ジュラシック・ワールド/炎の王国

JURASSIC WORLD:FALLEN KINGDOM

 

〔勝手に評価 = ★★★★ = 恐竜さんにも五分の魂〕

 

2018年/アメリカ映画/128分/監督:J・A・バヨナ/製作総指揮:スティーブン・スピルバーグ、コリン・トレヴォロウ/脚本:デレク・コノリー、コリン・トレヴォロウ/撮影:オスカル・ファウラ/出演:クリス・プラット、ブライス・ダラス・ハワード、ジャスティス・スミス、ダニエラ・ピネダ、ジェフ・ゴードンブラム、B・D・ウォン、ジェームズ・クロムウェル、テッド・レヴィン、イザベラ・サーモン ほか

 

【気ままに感想】

 

「映像」に関する“ワンダー”を与えてくれる作品…そんな期待を観客に抱かせる映画シリーズの1つがこの『ジュラシック・パーク』シリーズです。

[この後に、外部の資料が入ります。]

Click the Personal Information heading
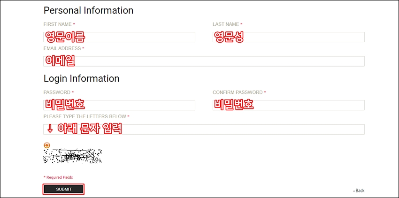 (x=88, y=10)
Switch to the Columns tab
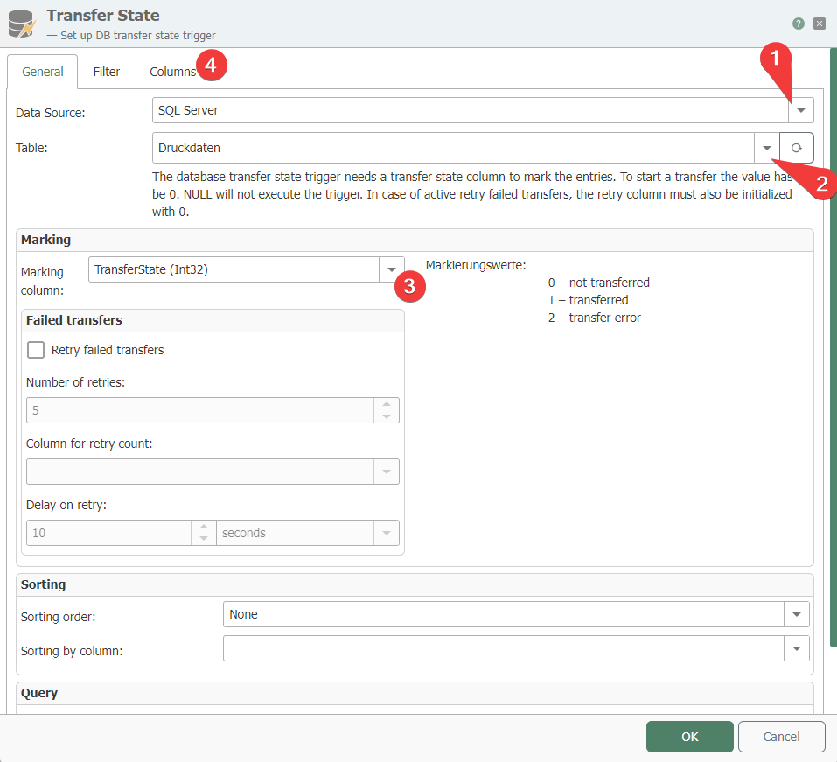Viewport: 837px width, 762px height. (x=172, y=72)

本作はシリーズ全体の5作目、『ジュラシック・ワールド』と看板の一部を変更してからは2作目となるわけですが…今回も期待に見事応えてくれました。

う~ん、あっぱれ!

第1作目(1993)で、恐竜さんたちが水辺に佇む風景を観たとき、「CGっちゃすごか~。こんな映像が観られるなんて思わんかった~!」と観るものに著しい感動を与えたわけですが、それからあっという間に映像技術は進化&容易になって、しかも使い方も巧妙になって、もう、どんな映像も大抵は見尽くした感がなくもない。

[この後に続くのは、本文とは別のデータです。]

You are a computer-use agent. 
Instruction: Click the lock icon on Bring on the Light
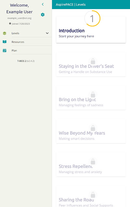93,95
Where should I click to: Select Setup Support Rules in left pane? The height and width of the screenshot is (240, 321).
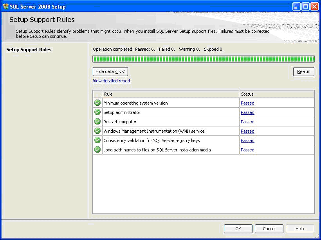pos(29,50)
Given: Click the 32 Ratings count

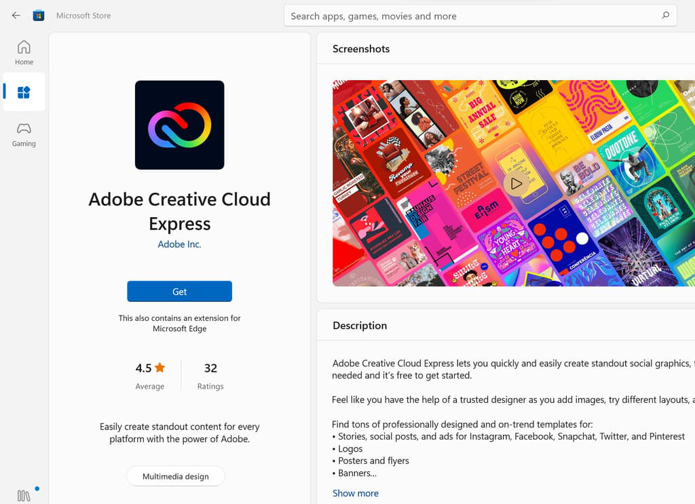Looking at the screenshot, I should point(210,375).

そんな現在において、ビックリ…とはいかないまでも、「ほ~っ」と感心させる映像を見せてくれる作品というのはなかなかない。「よくできているな~」とか「がんばっているな~」とかいう感想の作品はそこそこあるけれど、こんな映像は初めて…というような感想はそうそうない。

それでも、そんな感想をちゃんと与えてくれる作品になっているところが、このシリーズのすごいところで、それは感心してしまいます。

 

今回、本作で新しい感動を与えてくれたのは、CGやロボットの恐竜さんたちに、観客がちゃんと感情移入できる!ということ。

本作に出てくる恐竜さんたちは、まるでホンモノみたい…というレベルにとどまらず、ちゃんと“生きもの”になっている。

明らかな“つくりもの”である恐竜をみて「かわいそう」とマジで観客に思わせる作品ははじめてではないか??

なかなか面白い作品です。

 

マンネリ化してきたテーマパークで一発逆転!最新アトラクションを導入することでテコ入れを図ろうとした『ジュラシック・ワールド』。そのアトラクションこそ新型恐竜『インドミナス・レックス』。DNA操作でできた過激な最新作は何しろ乱暴で何でも喰う!そのためかえって『ジュラシック・ワールド』は廃園に追い込まれてしまいました。

それから3年。すっかり恐竜さんたちの野放し島になっていた『ジュラシック・ワールド』にさらなる危機が迫ります。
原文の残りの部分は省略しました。